ENTRIES SUPPLIED:
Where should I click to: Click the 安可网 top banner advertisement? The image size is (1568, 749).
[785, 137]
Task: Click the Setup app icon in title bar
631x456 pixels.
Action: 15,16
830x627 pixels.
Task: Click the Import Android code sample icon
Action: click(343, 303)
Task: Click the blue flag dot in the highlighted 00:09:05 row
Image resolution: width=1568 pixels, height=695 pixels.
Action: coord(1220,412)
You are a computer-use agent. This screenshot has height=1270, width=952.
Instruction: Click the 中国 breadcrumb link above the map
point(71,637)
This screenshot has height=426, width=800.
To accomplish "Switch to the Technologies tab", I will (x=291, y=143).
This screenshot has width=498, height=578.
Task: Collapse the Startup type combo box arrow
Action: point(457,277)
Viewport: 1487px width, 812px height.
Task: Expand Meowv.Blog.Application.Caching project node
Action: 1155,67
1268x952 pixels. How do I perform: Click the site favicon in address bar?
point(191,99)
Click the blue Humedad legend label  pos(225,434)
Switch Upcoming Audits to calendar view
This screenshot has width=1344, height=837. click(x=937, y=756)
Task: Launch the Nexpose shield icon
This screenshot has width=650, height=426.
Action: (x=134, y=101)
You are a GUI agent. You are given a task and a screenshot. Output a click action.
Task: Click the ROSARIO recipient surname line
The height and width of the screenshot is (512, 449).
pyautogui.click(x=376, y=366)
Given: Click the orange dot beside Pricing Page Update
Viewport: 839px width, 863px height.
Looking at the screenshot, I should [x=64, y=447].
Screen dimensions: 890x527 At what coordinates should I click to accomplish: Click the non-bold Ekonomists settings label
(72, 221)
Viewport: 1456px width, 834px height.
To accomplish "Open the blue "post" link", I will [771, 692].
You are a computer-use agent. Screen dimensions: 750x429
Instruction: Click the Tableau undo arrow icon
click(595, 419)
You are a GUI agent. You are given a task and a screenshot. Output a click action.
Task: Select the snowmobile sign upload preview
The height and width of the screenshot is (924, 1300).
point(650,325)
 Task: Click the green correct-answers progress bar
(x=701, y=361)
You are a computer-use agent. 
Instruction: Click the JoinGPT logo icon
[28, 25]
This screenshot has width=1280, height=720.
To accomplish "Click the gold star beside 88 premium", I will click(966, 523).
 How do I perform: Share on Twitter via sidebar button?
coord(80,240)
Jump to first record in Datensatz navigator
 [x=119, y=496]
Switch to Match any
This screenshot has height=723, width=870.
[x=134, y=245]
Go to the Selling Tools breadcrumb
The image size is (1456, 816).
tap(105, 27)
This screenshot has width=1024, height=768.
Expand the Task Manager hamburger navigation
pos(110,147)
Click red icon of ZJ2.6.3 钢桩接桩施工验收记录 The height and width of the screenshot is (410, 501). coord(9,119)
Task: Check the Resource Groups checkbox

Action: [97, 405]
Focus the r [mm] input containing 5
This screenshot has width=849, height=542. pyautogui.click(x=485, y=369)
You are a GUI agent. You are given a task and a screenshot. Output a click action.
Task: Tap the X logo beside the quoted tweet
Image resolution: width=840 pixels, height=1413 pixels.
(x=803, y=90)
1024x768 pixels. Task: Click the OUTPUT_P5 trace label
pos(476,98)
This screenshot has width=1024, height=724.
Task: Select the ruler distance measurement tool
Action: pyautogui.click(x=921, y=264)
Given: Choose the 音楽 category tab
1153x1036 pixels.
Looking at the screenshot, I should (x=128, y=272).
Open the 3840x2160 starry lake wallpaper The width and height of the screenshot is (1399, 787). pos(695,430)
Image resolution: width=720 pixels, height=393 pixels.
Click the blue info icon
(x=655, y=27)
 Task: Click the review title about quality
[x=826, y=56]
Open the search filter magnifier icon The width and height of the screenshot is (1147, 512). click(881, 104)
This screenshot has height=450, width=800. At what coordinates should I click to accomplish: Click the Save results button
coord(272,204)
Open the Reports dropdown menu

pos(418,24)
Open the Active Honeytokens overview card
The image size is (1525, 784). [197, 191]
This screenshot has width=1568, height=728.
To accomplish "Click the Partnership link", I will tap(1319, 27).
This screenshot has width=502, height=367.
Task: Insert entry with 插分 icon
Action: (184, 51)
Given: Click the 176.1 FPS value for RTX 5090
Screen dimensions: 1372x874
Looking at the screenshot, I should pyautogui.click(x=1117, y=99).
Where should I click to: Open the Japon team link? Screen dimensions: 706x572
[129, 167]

WORK INSTRUCTIONS:
Copy every line that includes the string "computer" from the material above.

RESULT:
You are a computer-use agent. This screenshot has height=1270, width=952.
You are a computer-use agent. Screen dimensions: 750x429
You are a computer-use agent. 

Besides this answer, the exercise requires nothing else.